7.2 Numeric Types and Expressions

A great deal of care was taken with the design of the Ada features related to numeric computations to ensure that the language could be used in embedded systems and mathematical applications where precision was important. As far as possible, these features were made portable. However, there is an inevitable tradeoff between maximally exploiting the available precision of numeric computation on a particular machine and maximizing the portability of Ada numeric constructs. This means that these Ada features, particularly numeric types and expressions, must be used with great care if full portability of the resulting program is to be guaranteed.

Predefined Numeric Types

guideline

• Avoid using the predefined numeric types in package Standard. Use range and digits declarations and let the implementation pick the appropriate representation.
• For programs that require greater accuracy than that provided by the global assumptions, define a package that declares a private type and operations as needed; see Pappas (1985) for a full explanation and examples.
• Consider using predefined numeric types (Integer, Natural, Positive) for:
  • Indexes into arrays where the index type is not significant, such as type String
  • "Pure" numbers, that is, numbers with no associated physical unit (e.g., exponents)
  • Values whose purpose is to control a repeat or iteration count

example

The second and third examples below are not representable as subranges of Integer on a machine with a 16-bit word. The first example below allows a compiler to choose a multiword representation, if necessary.

» Data extract:
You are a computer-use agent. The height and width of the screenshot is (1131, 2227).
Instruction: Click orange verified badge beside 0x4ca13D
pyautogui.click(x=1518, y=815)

» Tasks to carry out:
**A.** Answer from the Ada numeric types section:
(i) Which two goals does it say must be traded off against each other?
(ii) Which three predefined numeric types does it suggest considering?
(iii) On a machine with what word size are the second and third examples not representable as subranges of Integer?
**B.** Pick up the Ada numeric types section from where it stops.

» Answers for this exercise:
**A.**
(i) Maximally exploiting the available precision of numeric computation on a particular machine, and maximizing the portability of Ada numeric constructs.
(ii) Integer, Natural, and Positive.
(iii) A 16-bit word.

**B.**
Use:

type    Second_Of_Day is             range 0 .. 86_400;

rather than:

type    Second_Of_Day is new Integer range 1 .. 86_400;

or:

subtype Second_Of_Day is     Integer range 1 .. 86_400;

rationale

An implementor is free to define the range of the predefined numeric types. Porting code from an implementation with greater accuracy to one of lesser accuracy is a time consuming and error-prone process. Many of the errors are not reported until run-time.

This applies to more than just numerical computation. An easy-to-overlook instance of this problem occurs if you neglect to use explicitly declared types for integer discrete ranges (array sizes, loop ranges, etc.) (see Guidelines 5.5.1 and 5.5.2). If you do not provide an explicit type when specifying index constraints and other discrete ranges, a predefined integer type is assumed.

The predefined numeric types are useful when you use them wisely. You should not use them to avoid declaring numeric types—then you lose the benefits of strong typing. When your application deals with different kinds of quantities and units, you should definitely separate them through the use of distinct numeric types. However, if you are simply counting the number of iterations in an iterative approximation algorithm, declaring a special integer type is probably overkill. The predefined exponentiation operators ** require an integer as the type of its right operand.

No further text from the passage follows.